BEGIN

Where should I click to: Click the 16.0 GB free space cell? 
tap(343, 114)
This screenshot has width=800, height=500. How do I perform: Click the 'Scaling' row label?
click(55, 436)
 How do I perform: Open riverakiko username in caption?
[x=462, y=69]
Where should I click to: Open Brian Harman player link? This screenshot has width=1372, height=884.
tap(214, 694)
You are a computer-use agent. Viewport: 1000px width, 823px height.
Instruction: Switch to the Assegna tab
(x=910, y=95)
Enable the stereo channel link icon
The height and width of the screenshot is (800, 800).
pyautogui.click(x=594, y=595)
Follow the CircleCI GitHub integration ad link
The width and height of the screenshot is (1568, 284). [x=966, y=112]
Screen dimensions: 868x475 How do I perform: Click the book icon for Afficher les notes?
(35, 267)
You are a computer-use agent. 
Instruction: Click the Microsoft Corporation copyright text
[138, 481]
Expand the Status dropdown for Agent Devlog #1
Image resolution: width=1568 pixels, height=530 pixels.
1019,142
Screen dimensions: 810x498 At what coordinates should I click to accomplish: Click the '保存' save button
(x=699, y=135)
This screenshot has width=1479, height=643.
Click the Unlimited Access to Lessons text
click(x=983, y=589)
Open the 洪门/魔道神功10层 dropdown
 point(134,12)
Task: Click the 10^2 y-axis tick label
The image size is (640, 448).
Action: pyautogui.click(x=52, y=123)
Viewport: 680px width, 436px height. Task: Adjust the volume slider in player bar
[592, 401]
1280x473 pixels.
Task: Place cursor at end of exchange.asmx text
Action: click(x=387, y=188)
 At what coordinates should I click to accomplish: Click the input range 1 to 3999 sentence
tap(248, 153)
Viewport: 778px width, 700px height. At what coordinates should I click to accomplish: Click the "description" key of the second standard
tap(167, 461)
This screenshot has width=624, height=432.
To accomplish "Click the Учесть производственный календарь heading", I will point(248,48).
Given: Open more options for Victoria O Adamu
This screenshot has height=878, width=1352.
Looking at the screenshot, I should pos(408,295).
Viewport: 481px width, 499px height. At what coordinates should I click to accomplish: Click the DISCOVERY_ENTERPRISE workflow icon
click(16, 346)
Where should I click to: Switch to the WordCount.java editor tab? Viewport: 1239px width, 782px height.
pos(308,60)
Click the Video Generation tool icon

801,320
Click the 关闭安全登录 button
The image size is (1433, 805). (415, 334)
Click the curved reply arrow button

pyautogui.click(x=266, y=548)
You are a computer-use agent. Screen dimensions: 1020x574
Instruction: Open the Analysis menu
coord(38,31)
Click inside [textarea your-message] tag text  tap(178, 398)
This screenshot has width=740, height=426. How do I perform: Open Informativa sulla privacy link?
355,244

END

■ **To do**: What you return must match the listing exactly, with nothing missing.

■ **Result**:
Where should I click to: Click the 16.0 GB free space cell? 
tap(343, 114)
This screenshot has width=800, height=500. How do I perform: Click the 'Scaling' row label?
click(55, 436)
 How do I perform: Open riverakiko username in caption?
[x=462, y=69]
Where should I click to: Open Brian Harman player link? This screenshot has width=1372, height=884.
tap(214, 694)
You are a computer-use agent. Viewport: 1000px width, 823px height.
Instruction: Switch to the Assegna tab
(x=910, y=95)
Enable the stereo channel link icon
The height and width of the screenshot is (800, 800).
pyautogui.click(x=594, y=595)
Follow the CircleCI GitHub integration ad link
The width and height of the screenshot is (1568, 284). [x=966, y=112]
Screen dimensions: 868x475 How do I perform: Click the book icon for Afficher les notes?
(35, 267)
You are a computer-use agent. 
Instruction: Click the Microsoft Corporation copyright text
[138, 481]
Expand the Status dropdown for Agent Devlog #1
Image resolution: width=1568 pixels, height=530 pixels.
1019,142
Screen dimensions: 810x498 At what coordinates should I click to accomplish: Click the '保存' save button
(x=699, y=135)
This screenshot has width=1479, height=643.
Click the Unlimited Access to Lessons text
click(x=983, y=589)
Open the 洪门/魔道神功10层 dropdown
 point(134,12)
Task: Click the 10^2 y-axis tick label
The image size is (640, 448).
Action: pyautogui.click(x=52, y=123)
Viewport: 680px width, 436px height. Task: Adjust the volume slider in player bar
[592, 401]
1280x473 pixels.
Task: Place cursor at end of exchange.asmx text
Action: click(x=387, y=188)
 At what coordinates should I click to accomplish: Click the input range 1 to 3999 sentence
tap(248, 153)
Viewport: 778px width, 700px height. At what coordinates should I click to accomplish: Click the "description" key of the second standard
tap(167, 461)
This screenshot has width=624, height=432.
To accomplish "Click the Учесть производственный календарь heading", I will point(248,48).
Given: Open more options for Victoria O Adamu
This screenshot has height=878, width=1352.
Looking at the screenshot, I should pos(408,295).
Viewport: 481px width, 499px height. At what coordinates should I click to accomplish: Click the DISCOVERY_ENTERPRISE workflow icon
click(16, 346)
Where should I click to: Switch to the WordCount.java editor tab? Viewport: 1239px width, 782px height.
pos(308,60)
Click the Video Generation tool icon

801,320
Click the 关闭安全登录 button
The image size is (1433, 805). (415, 334)
Click the curved reply arrow button

pyautogui.click(x=266, y=548)
You are a computer-use agent. Screen dimensions: 1020x574
Instruction: Open the Analysis menu
coord(38,31)
Click inside [textarea your-message] tag text  tap(178, 398)
This screenshot has width=740, height=426. How do I perform: Open Informativa sulla privacy link?
355,244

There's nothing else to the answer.